[Try it]
Copy every record below exactly as it stands.

(Pixel coordinate grounding data)

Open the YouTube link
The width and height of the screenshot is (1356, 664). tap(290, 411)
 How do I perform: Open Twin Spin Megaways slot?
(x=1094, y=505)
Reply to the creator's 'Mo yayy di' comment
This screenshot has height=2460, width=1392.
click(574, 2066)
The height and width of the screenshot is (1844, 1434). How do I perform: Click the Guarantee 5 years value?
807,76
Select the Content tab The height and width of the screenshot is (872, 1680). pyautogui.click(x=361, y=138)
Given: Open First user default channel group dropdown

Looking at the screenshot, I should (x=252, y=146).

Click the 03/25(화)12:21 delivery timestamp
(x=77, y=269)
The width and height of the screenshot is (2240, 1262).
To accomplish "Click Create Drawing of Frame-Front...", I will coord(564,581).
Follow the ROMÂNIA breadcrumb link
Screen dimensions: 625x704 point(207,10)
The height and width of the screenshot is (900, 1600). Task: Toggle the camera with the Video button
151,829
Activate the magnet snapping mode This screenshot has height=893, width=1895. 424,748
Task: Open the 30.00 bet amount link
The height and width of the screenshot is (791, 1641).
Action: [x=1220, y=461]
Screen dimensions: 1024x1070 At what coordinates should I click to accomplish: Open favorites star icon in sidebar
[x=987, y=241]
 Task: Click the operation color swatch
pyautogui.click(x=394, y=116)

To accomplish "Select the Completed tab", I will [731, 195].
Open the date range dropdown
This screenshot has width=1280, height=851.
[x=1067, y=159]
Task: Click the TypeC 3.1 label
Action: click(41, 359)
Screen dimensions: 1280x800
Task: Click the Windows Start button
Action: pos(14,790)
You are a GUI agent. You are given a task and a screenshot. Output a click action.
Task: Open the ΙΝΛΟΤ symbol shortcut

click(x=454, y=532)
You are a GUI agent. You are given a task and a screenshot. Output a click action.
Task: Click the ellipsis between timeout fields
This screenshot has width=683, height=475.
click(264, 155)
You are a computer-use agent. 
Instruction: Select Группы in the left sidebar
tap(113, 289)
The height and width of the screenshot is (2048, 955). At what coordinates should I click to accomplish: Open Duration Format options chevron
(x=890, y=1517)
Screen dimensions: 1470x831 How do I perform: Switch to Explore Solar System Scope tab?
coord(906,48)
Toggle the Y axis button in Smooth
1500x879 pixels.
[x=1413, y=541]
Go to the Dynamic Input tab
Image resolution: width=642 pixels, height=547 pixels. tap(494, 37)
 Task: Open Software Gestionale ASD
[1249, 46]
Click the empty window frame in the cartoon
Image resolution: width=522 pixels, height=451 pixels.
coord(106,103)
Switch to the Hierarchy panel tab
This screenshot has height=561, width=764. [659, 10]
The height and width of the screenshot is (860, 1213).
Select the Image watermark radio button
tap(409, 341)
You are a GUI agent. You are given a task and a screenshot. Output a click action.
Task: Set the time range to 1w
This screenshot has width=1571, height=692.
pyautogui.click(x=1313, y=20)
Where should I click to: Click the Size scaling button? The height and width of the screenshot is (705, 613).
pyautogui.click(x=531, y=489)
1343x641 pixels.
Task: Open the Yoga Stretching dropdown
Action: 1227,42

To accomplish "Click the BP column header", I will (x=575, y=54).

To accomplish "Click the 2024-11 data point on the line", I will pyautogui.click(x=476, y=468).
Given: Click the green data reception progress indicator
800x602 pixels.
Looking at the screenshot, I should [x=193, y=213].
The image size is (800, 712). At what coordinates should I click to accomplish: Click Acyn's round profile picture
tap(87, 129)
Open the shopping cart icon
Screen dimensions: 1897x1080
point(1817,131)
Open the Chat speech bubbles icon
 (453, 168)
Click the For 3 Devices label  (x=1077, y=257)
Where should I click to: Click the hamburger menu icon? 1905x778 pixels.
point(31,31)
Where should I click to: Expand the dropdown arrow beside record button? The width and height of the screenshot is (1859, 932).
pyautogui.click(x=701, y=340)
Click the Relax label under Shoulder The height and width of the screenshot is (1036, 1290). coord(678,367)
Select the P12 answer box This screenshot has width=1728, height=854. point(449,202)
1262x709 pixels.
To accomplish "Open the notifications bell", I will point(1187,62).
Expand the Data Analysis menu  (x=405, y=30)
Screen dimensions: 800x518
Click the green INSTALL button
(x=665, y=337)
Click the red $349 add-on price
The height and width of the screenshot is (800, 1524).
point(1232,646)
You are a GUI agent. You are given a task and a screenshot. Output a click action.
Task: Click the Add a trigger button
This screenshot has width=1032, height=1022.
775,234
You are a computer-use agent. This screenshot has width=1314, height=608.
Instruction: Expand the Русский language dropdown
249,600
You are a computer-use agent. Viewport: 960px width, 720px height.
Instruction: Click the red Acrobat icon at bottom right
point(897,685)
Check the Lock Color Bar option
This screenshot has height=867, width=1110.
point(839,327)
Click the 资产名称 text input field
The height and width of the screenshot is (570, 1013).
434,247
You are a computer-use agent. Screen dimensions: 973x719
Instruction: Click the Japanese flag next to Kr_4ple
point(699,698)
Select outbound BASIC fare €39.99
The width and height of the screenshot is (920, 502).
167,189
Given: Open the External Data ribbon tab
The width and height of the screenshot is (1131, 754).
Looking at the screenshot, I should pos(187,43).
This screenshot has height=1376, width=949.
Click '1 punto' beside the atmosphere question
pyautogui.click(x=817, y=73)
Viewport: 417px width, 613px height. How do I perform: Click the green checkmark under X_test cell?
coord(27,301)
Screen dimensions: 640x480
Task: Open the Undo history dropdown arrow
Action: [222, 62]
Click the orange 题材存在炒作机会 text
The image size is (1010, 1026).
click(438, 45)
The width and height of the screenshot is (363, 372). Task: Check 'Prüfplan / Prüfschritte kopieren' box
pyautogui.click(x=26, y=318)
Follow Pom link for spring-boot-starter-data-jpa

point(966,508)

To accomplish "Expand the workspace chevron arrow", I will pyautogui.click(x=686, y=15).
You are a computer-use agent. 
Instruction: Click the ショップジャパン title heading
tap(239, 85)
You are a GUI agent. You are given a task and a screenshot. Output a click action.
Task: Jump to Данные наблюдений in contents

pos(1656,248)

[Result of the exercise]
Open the YouTube link
The width and height of the screenshot is (1356, 664). tap(290, 411)
 How do I perform: Open Twin Spin Megaways slot?
(x=1094, y=505)
Reply to the creator's 'Mo yayy di' comment
This screenshot has height=2460, width=1392.
click(574, 2066)
The height and width of the screenshot is (1844, 1434). How do I perform: Click the Guarantee 5 years value?
807,76
Select the Content tab The height and width of the screenshot is (872, 1680). pyautogui.click(x=361, y=138)
Given: Open First user default channel group dropdown

Looking at the screenshot, I should (x=252, y=146).

Click the 03/25(화)12:21 delivery timestamp
(x=77, y=269)
The width and height of the screenshot is (2240, 1262).
To accomplish "Click Create Drawing of Frame-Front...", I will coord(564,581).
Follow the ROMÂNIA breadcrumb link
Screen dimensions: 625x704 point(207,10)
The height and width of the screenshot is (900, 1600). Task: Toggle the camera with the Video button
151,829
Activate the magnet snapping mode This screenshot has height=893, width=1895. 424,748
Task: Open the 30.00 bet amount link
The height and width of the screenshot is (791, 1641).
Action: [x=1220, y=461]
Screen dimensions: 1024x1070 At what coordinates should I click to accomplish: Open favorites star icon in sidebar
[x=987, y=241]
 Task: Click the operation color swatch
pyautogui.click(x=394, y=116)

To accomplish "Select the Completed tab", I will [731, 195].
Open the date range dropdown
This screenshot has width=1280, height=851.
[x=1067, y=159]
Task: Click the TypeC 3.1 label
Action: click(41, 359)
Screen dimensions: 1280x800
Task: Click the Windows Start button
Action: pos(14,790)
You are a GUI agent. You are given a task and a screenshot. Output a click action.
Task: Open the ΙΝΛΟΤ symbol shortcut

click(x=454, y=532)
You are a GUI agent. You are given a task and a screenshot. Output a click action.
Task: Click the ellipsis between timeout fields
This screenshot has width=683, height=475.
click(264, 155)
You are a computer-use agent. 
Instruction: Select Группы in the left sidebar
tap(113, 289)
The height and width of the screenshot is (2048, 955). At what coordinates should I click to accomplish: Open Duration Format options chevron
(x=890, y=1517)
Screen dimensions: 1470x831 How do I perform: Switch to Explore Solar System Scope tab?
coord(906,48)
Toggle the Y axis button in Smooth
1500x879 pixels.
[x=1413, y=541]
Go to the Dynamic Input tab
Image resolution: width=642 pixels, height=547 pixels. tap(494, 37)
 Task: Open Software Gestionale ASD
[1249, 46]
Click the empty window frame in the cartoon
Image resolution: width=522 pixels, height=451 pixels.
coord(106,103)
Switch to the Hierarchy panel tab
This screenshot has height=561, width=764. [659, 10]
The height and width of the screenshot is (860, 1213).
Select the Image watermark radio button
tap(409, 341)
You are a GUI agent. You are given a task and a screenshot. Output a click action.
Task: Set the time range to 1w
This screenshot has width=1571, height=692.
pyautogui.click(x=1313, y=20)
Where should I click to: Click the Size scaling button? The height and width of the screenshot is (705, 613).
pyautogui.click(x=531, y=489)
1343x641 pixels.
Task: Open the Yoga Stretching dropdown
Action: 1227,42

To accomplish "Click the BP column header", I will (x=575, y=54).

To accomplish "Click the 2024-11 data point on the line", I will pyautogui.click(x=476, y=468).
Given: Click the green data reception progress indicator
800x602 pixels.
Looking at the screenshot, I should [x=193, y=213].
The image size is (800, 712). At what coordinates should I click to accomplish: Click Acyn's round profile picture
tap(87, 129)
Open the shopping cart icon
Screen dimensions: 1897x1080
point(1817,131)
Open the Chat speech bubbles icon
 (453, 168)
Click the For 3 Devices label  (x=1077, y=257)
Where should I click to: Click the hamburger menu icon? 1905x778 pixels.
point(31,31)
Where should I click to: Expand the dropdown arrow beside record button? The width and height of the screenshot is (1859, 932).
pyautogui.click(x=701, y=340)
Click the Relax label under Shoulder The height and width of the screenshot is (1036, 1290). coord(678,367)
Select the P12 answer box This screenshot has width=1728, height=854. point(449,202)
1262x709 pixels.
To accomplish "Open the notifications bell", I will point(1187,62).
Expand the Data Analysis menu  (x=405, y=30)
Screen dimensions: 800x518
Click the green INSTALL button
(x=665, y=337)
Click the red $349 add-on price
The height and width of the screenshot is (800, 1524).
point(1232,646)
You are a GUI agent. You are given a task and a screenshot. Output a click action.
Task: Click the Add a trigger button
This screenshot has width=1032, height=1022.
775,234
You are a computer-use agent. This screenshot has width=1314, height=608.
Instruction: Expand the Русский language dropdown
249,600
You are a computer-use agent. Viewport: 960px width, 720px height.
Instruction: Click the red Acrobat icon at bottom right
point(897,685)
Check the Lock Color Bar option
This screenshot has height=867, width=1110.
point(839,327)
Click the 资产名称 text input field
The height and width of the screenshot is (570, 1013).
434,247
You are a computer-use agent. Screen dimensions: 973x719
Instruction: Click the Japanese flag next to Kr_4ple
point(699,698)
Select outbound BASIC fare €39.99
The width and height of the screenshot is (920, 502).
167,189
Given: Open the External Data ribbon tab
The width and height of the screenshot is (1131, 754).
Looking at the screenshot, I should pos(187,43).
This screenshot has height=1376, width=949.
Click '1 punto' beside the atmosphere question
pyautogui.click(x=817, y=73)
Viewport: 417px width, 613px height. How do I perform: Click the green checkmark under X_test cell?
coord(27,301)
Screen dimensions: 640x480
Task: Open the Undo history dropdown arrow
Action: [222, 62]
Click the orange 题材存在炒作机会 text
The image size is (1010, 1026).
click(438, 45)
The width and height of the screenshot is (363, 372). Task: Check 'Prüfplan / Prüfschritte kopieren' box
pyautogui.click(x=26, y=318)
Follow Pom link for spring-boot-starter-data-jpa

point(966,508)

To accomplish "Expand the workspace chevron arrow", I will pyautogui.click(x=686, y=15).
You are a computer-use agent. 
Instruction: Click the ショップジャパン title heading
tap(239, 85)
You are a GUI agent. You are given a task and a screenshot. Output a click action.
Task: Jump to Данные наблюдений in contents

pos(1656,248)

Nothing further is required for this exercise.